Death, taxes, and aliya

Lyon Roth

A quirk of US tax law means you can die without your estate paying tax, but only in 2010. After that, you need another exit strategy.

In 2010, all Americans will be able to do something that hasn’t been possible for wealthy decedents since 1916: they can die for free. All of their property will be exempt from taxation but only for one year. In 2010, they will be able to pass on all of their possessions, including all cash, securities, real estate, insurance, trusts, annuities, business interests and any other assets to the next generation without any tax consequences. This is the felicitous by-product of the US Economic Growth and Tax Relief Reconciliation Act, passed in 2001. Under that legislation, the estate tax is currently 45% on all assets with a unified credit exemption that rose gradually from $1 million in 2002 to $3.5 million in 2009. In 2010, the exemption becomes infinite.
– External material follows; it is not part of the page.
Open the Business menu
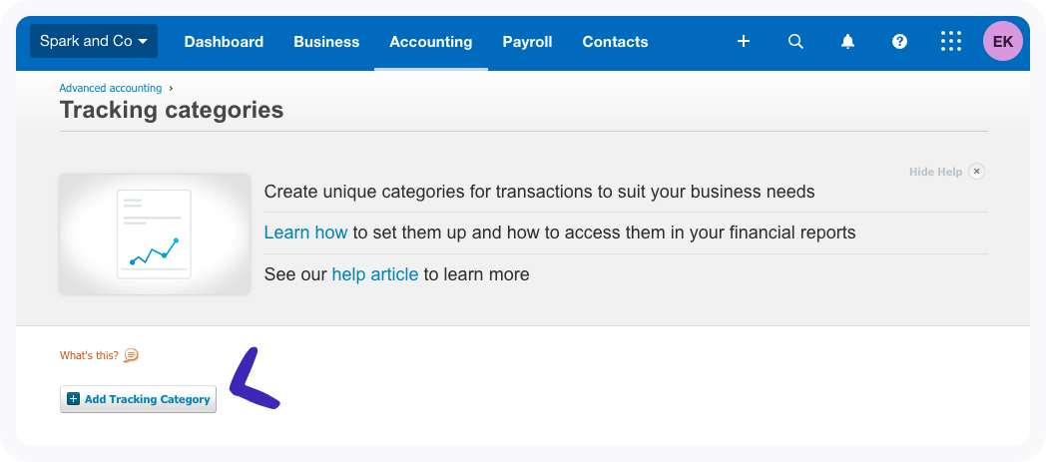The height and width of the screenshot is (462, 1046). point(326,42)
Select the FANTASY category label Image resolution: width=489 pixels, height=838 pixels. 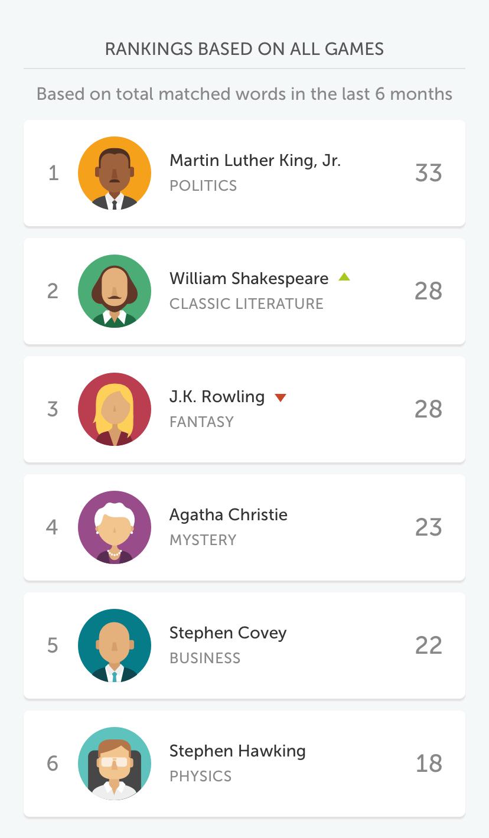[202, 422]
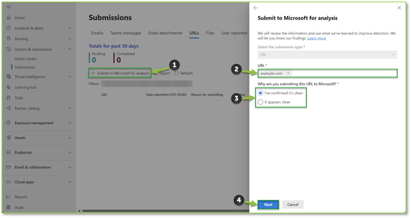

The estate tax is repealed for one year and no tax will be applied to any estate, regardless how large. However, under current law, the estate tax appears again in 2011, and the exemption is lowered to $1 million. Everything above that amount will be taxed at 55%!

How did it happen?

In 2001, Congress was certain that such a ridiculous outcome would be avoided at all costs and that future legislators would be forced to act well before 2010 to prevent it. Guess what? Here we are, less than three months before the end of the year, and Congress is nowhere near amending that law. Moreover, one would have thought that this government would have every incentive to ensure maximum revenues in light of the unprecedented amounts being spent on two wars, recurrent stimulus packages and the bailouts of at least two industries (finance and automotive). Nevertheless, to date we have seen little activity among legislators. Instead we have been treated to endless speculation among lawyers, albeit stimulating debate among philosophers. Let’s review the pros and cons:

Heredity versus merit

Winston Churchill argued that estate taxes were “a certain corrective against the development of a race of idle rich.” We all know that Sir Winston was far from idle. He was a prolific author, legislator and statesman. He worked in government most of his life and realized that the public sector could not function without considerable tax revenues. So perhaps it’s no surprise that he was a proponent of this unique tax on property that belonged to someone whose vote disappeared at precisely the same moment that the government became entitled to its share of his estate. Moreover, Sir Winston wasn’t very rich.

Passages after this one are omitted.